Some PFI contracts offer very poor value for money showing the “experts” that advised the Trusts and DH were not as expert as those who advised the public sector providers.  But there are PFIs that have worked well enough in health and elsewhere; and the legacy of old and decrepit NHS buildings has been reduced.  The costs are hugely exaggerated usually by comparing the cost of the build with the whole life cost of leasing and maintaining the same building – but the (undiscounted) whole life cost of a house purchased by a mortgage is far greater than the build cost.  So what?  The issue is does the actual cost offer value for money, if you accept that there would have been no new building without the PFI?

The use of PFI does add cost as the cost of borrowing is higher, the cost of delivering the FM services is usually higher and some flexibility to control estate costs is lost.  But the increased cost of this route as opposed to a publicly funded traditional route and in house FM is only a fraction of the figures often quoted.

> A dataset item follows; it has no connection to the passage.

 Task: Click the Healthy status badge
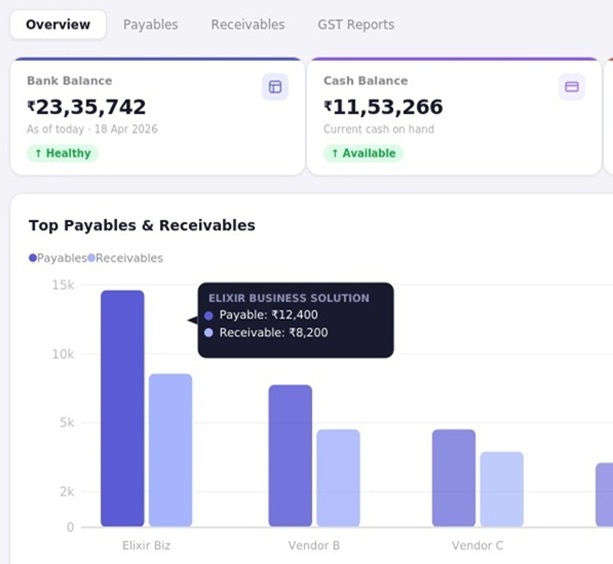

And whilst an unwise PFI is the main cause of financial distress for 2 and maybe 3 Trusts: that is all.  Arguably the same trusts (or more properly the same localities) would be in trouble if they had the same buildings but without the PFI overheads.  Plenty of trusts without PFIs are also in trouble.

Most agree there are major issues around whether or not competition, commissioning and the internal market is actually worth the cost of the system. The system cost will increase as we edge to a British Rail type system with hundreds of providers and commissioners all joined through legally enforceable contracts, invoicing and huge transaction volumes.

The claim that the “market” adds 14% to the transaction cost is a figure often quoted but with no traceable source.  There is a cost in having a managed system with a purchased/provider split but again this is hugely exaggerated.  Unless you go back 40 years to an unmanaged system there has to be a lot of data collection about costs and outcomes; there has to be some measurement of value for money and there has to be some management of provision through some form of service level agreement of some kind – unless providers just decide what they should do and what quality to deliver.  And we appear to agree we need independent regulation of some kind of quality and also organisational governance or “fitness”. So a lot of the costs that come from managing the “market” would still be there without the market, under different labels.  So maybe 1% additional cost but nothing like 14%.  Someone could work it out.

It is a fact that since its inception the NHS has relied on private provision – even leaving aside the heated debate which starts as soon as anyone points out GPs are private providers to the NHS.  There is sadly no shortage of scandals in both public and private sector and also excellence in both.

Sadly the H&SC Act will force competition and fragmentation.  However, the consensus is that we need an integrated NHS or even a Care Service with the parts joined through collaboration and cooperation not a fragmented market with connections through contracts and with competition for every service.  In a managed NHS services could be planned or commissioned within the NHS without legally binding contracts (as currently between PCTs and NHS Trusts), freeing commissioners to make decisions that cannot be unpicked by competition law.

But this leaves open the possibility that for some services there could be an open tendering process and that for some services the private sector may be contracted as provider.  In an integrated NHS this would happen only where the NHS itself was unable or unwilling to provide the service required to the necessary standard and offer value for money.

Anyway, a wholly publicly provided NHS (if its even possible) would require cultural and organisational change of a scale way beyond anything seen so far and would take many years to complete even with a reasonable degree of goodwill.

There may be sound ideological reasons to advocate a fully publicly provided care system but it too would face many of the same issues the managed system will have to confront – and its those issues we ought to be talking about.